● What is expected: Look through the data below. Show each line where the string "height" occurs.

● Entries provided:
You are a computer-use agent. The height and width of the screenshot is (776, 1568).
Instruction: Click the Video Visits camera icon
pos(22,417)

==

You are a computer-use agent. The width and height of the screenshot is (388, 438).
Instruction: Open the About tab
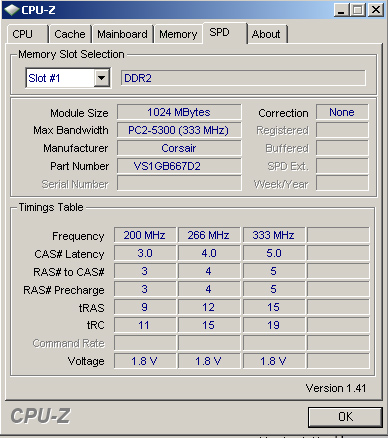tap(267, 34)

● Task result:
You are a computer-use agent. The height and width of the screenshot is (776, 1568).
You are a computer-use agent. The width and height of the screenshot is (388, 438).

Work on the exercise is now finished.